Título: `Quinze mil corpos apodrecendo ao sol¿
Autor: COLOMBO
Fonte: O Globo, 05/01/2005, O Mundo, p. 25

Nas ruas de Banda Aceh o que se vê é um amontoado de destroços de prédios, carros destruídos e corpos. Descrita pelo porta-voz da Cruz Vermelha na região, o suíço Martin Unternaehrer, a cena ilustra o caos em que a região, a mais afetada pelo maremoto, encontra-se após o desastre. Juliana Braga Do GLOBO ONLINE

Quanto tempo o senhor acha que será necessário para que Banda Aceh seja reconstruída?

MARTIN UNTERNAEHRER: Ninguém tem como responder a essa pergunta. Metade da cidade foi destruída. Vários funcionários do governo morreram, o que dificulta ainda mais o trabalho. Diversos colegas da Cruz Vermelha perderam 20, 30 parentes nesse desastre, mas continuamos a trabalhar. Nossos engenheiros estão avaliando os prédios que ainda estão de pé. É preciso determinar o que pode ser reparado, reconstruído. Só posso dizer que vai levar muito tempo.

Além do problema da escassez de comida, qual é o maior desafio para as equipes de ajuda humanitária em Banda Aceh neste momento?

UNTERNAEHRER: Em primeiro lugar, temos que assegurar que a população tenha acesso a água potável, porque vários reservatórios de água foram destruídos e o lençol d¿água foi contaminado com sal. É necessário também criar abrigos para que os cerca de 50 mil desalojados tenham onde morar. Em termos de suprimento de comida, não é um caso de emergência, mas também temos que garantir que a população tenha acesso. E há ainda o aspecto psicológico. Muitas pessoas estão traumatizadas e perambulam pela cidade procurando parentes.

A identificação de corpos tem sido um grande problema nas nações atingidas. Como isso está sendo feito em Aceh?

UNTERNAEHRER: Tem sido um processo muito difícil. A Cruz Vermelha e o Exército têm feito um trabalho coordenado para isso. Essa semana, tivemos que retirar 15 mil corpos que estavam apodrecendo ao sol. Muitas pessoas morreram. Estamos tentando identificar os mortos através de informações dadas por seus parentes.

Segundo a ONU, a ameaça de doenças pode duplicar o número de mortos. A Cruz Vermelha já registrou algum caso de doenças ligadas à tragédia?

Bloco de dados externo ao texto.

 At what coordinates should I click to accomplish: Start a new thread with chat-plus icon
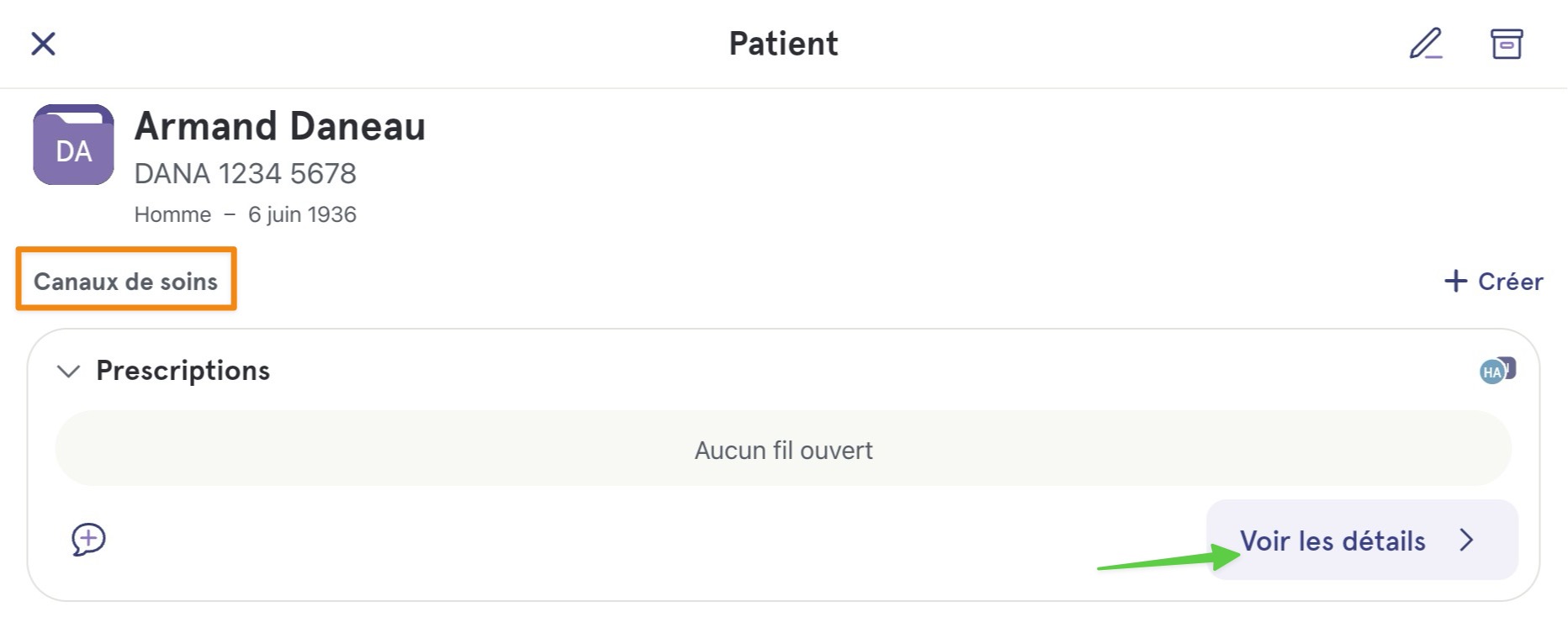[x=88, y=540]
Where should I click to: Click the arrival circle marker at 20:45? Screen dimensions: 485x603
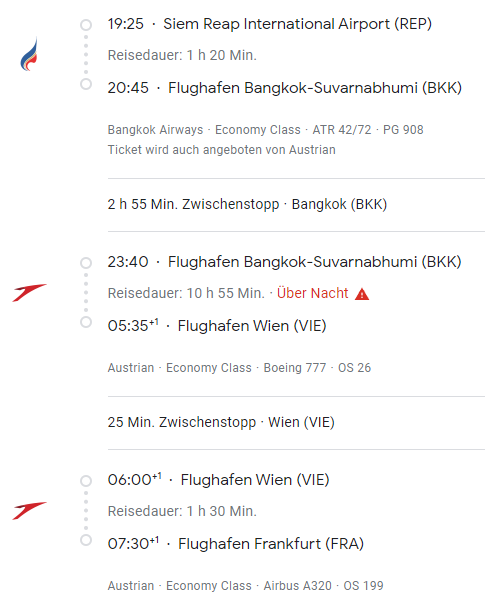(x=86, y=84)

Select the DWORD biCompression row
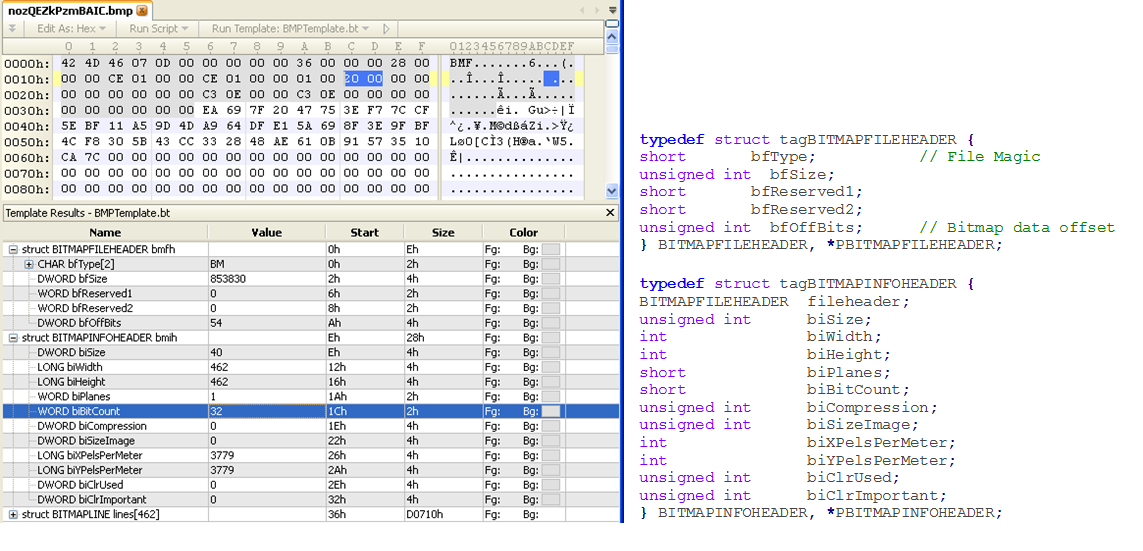(x=92, y=426)
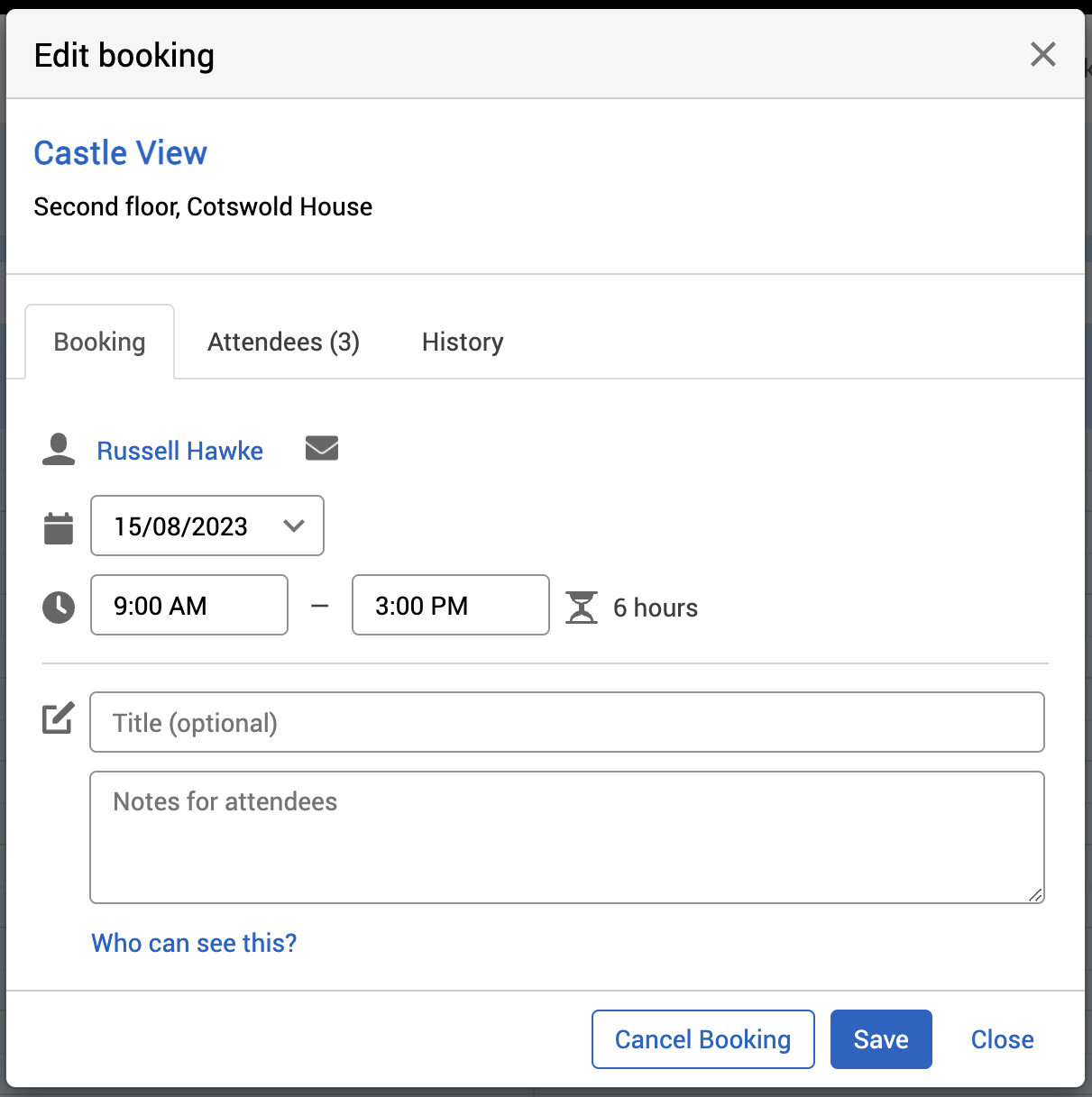The image size is (1092, 1097).
Task: Switch to the Attendees (3) tab
Action: [x=283, y=343]
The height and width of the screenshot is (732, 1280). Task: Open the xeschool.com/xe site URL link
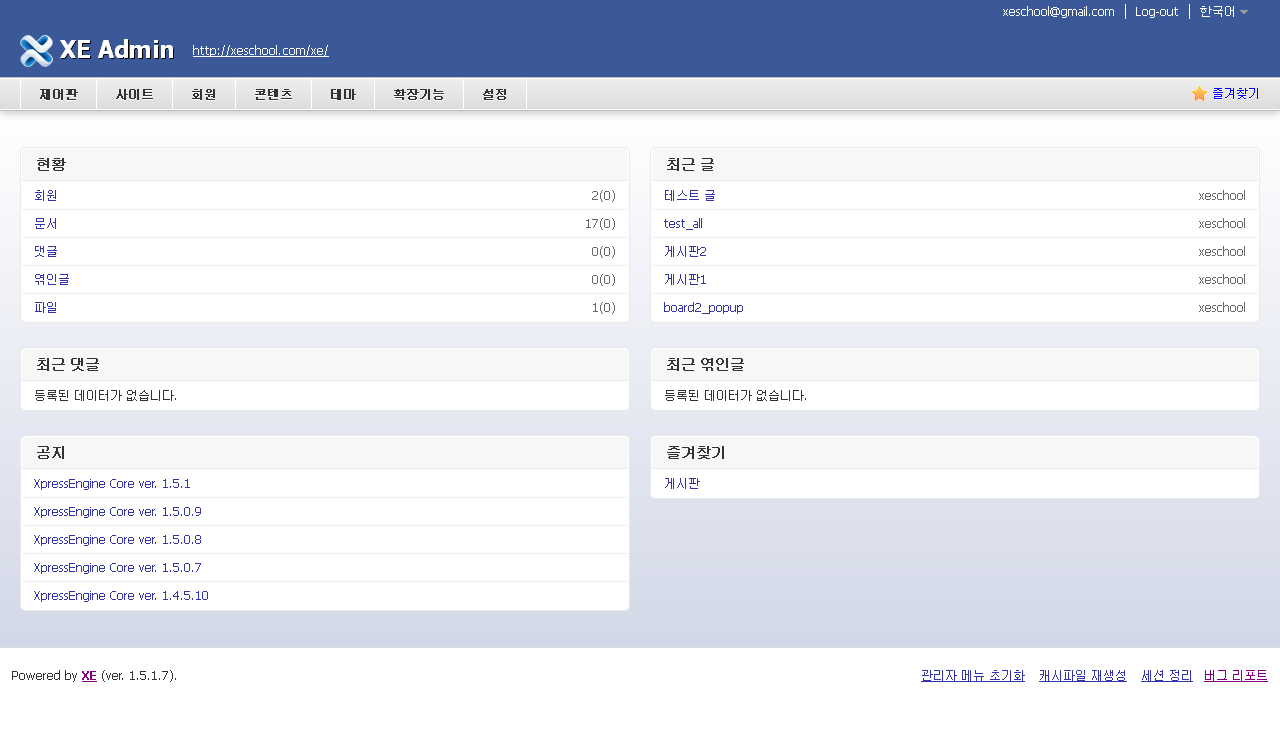(x=260, y=51)
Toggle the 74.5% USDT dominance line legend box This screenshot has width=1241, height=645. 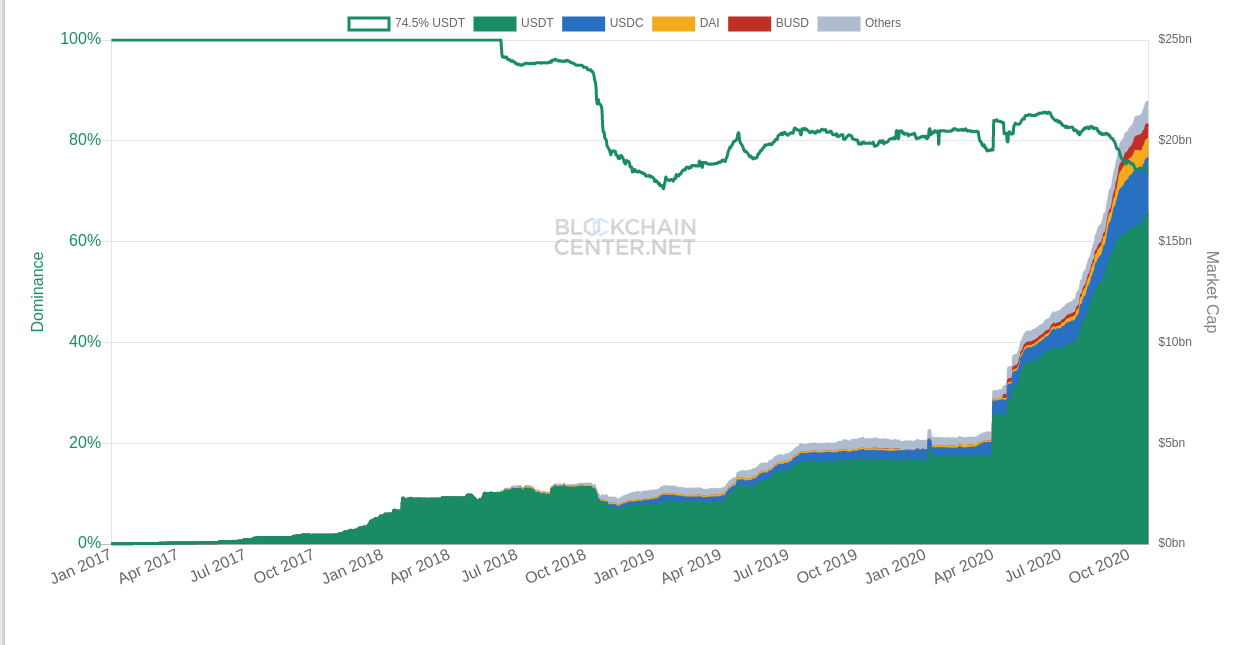coord(369,23)
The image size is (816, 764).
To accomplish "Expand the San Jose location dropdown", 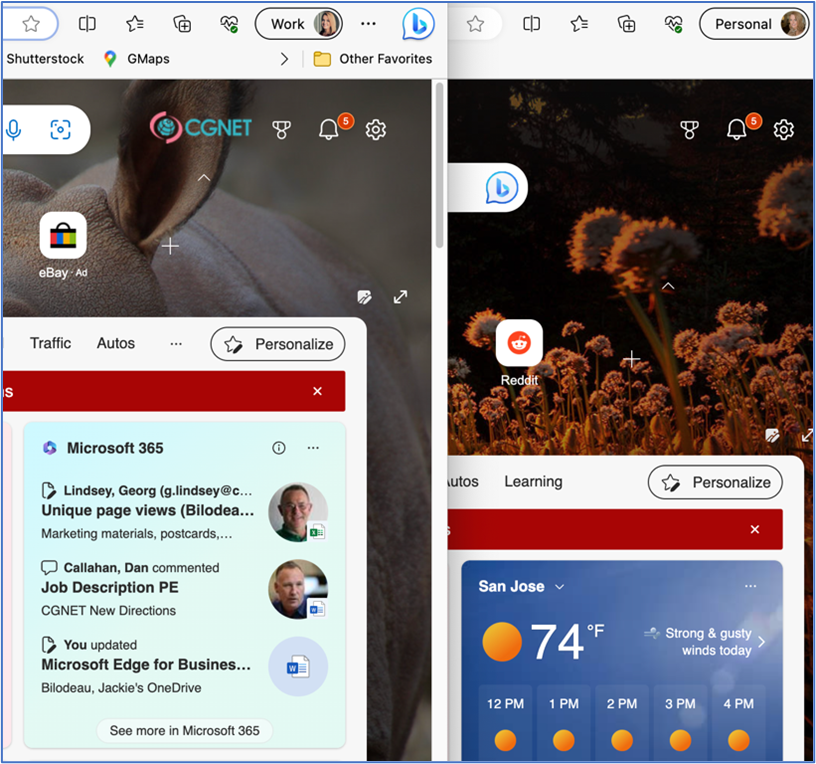I will point(560,587).
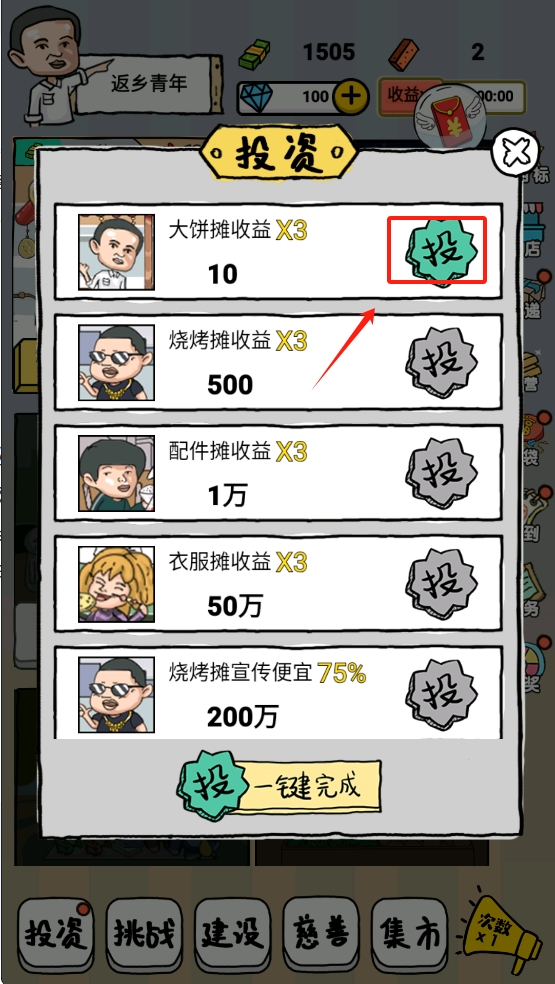Add diamonds with the yellow plus icon

[x=350, y=96]
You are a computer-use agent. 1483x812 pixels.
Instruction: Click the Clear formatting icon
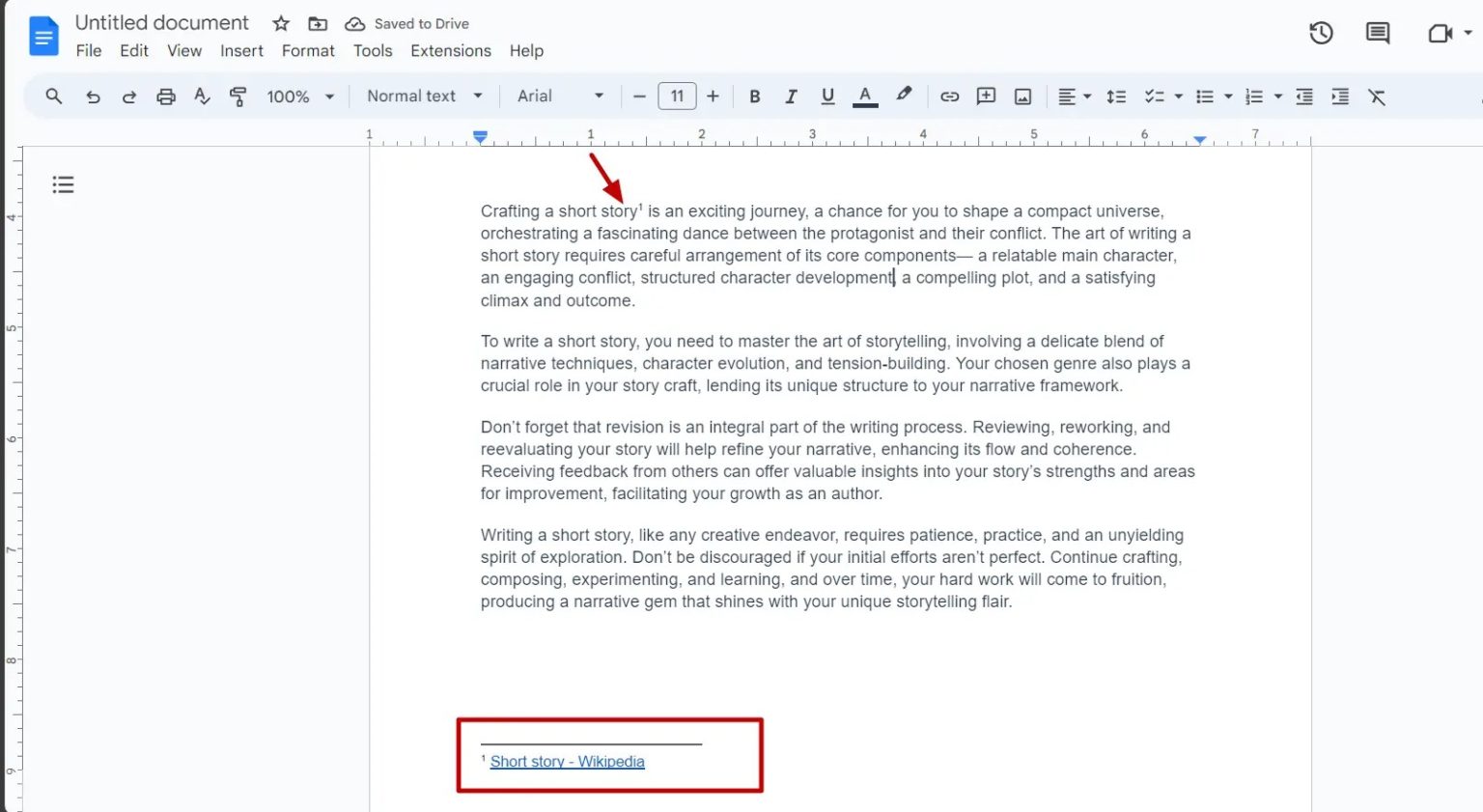coord(1377,97)
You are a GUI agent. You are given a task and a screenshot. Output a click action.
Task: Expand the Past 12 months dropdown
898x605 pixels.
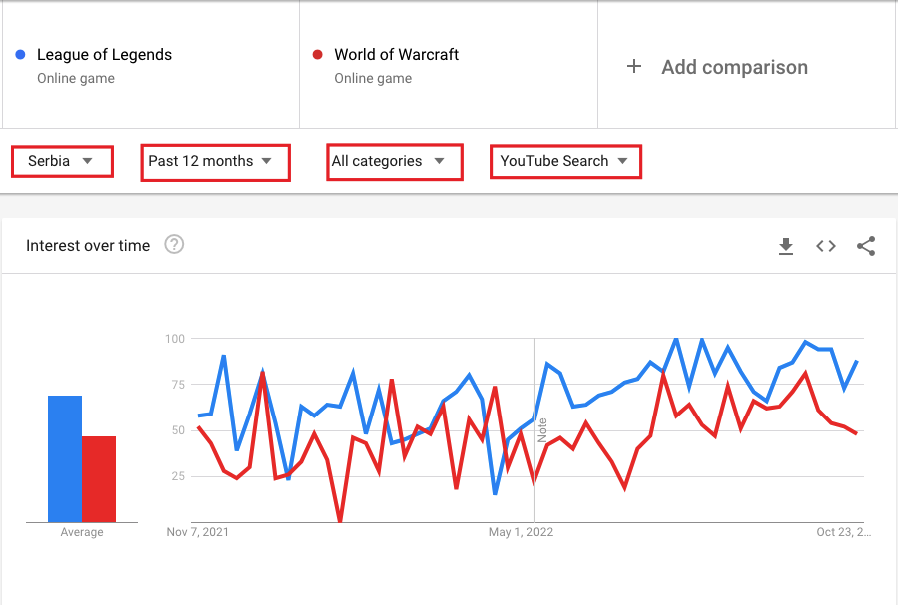[x=215, y=162]
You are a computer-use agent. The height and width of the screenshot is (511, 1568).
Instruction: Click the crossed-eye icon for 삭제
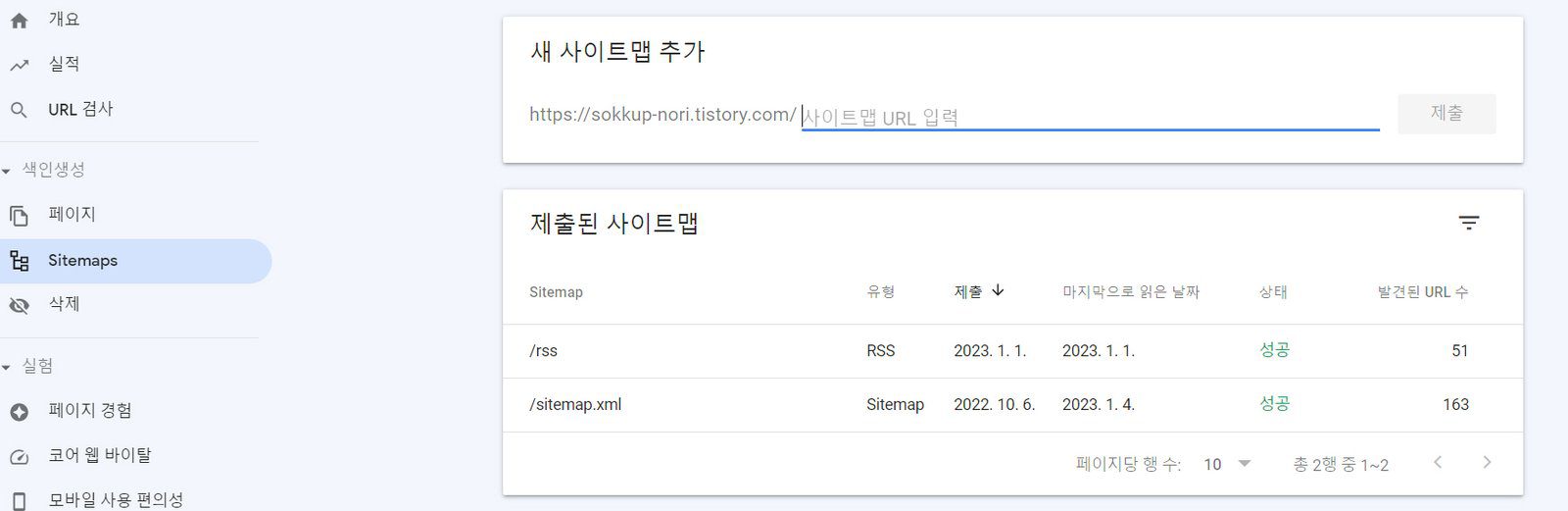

UNTERNAEHRER: É um perigo, mas graças a Deus isso ainda não aconteceu. Há apenas casos isolados de doenças como diarréia, mas nada em grande escala.

Recentemente, o governo da Indonésia afirmou ter desistido de contar os mortos. O que o senhor pensa disso?

UNTERNAEHRER: Não tenho essa informação oficial, mas acredito que o governo quis dizer que não será fácil dar um número oficial de mortos rapidamente. Estava dirigindo em Banda Aceh e vi metros de concreto e carros empilhados. No meio disso tudo, há muitos corpos. Vai levar muito tempo para que o número total de mortos seja conhecido.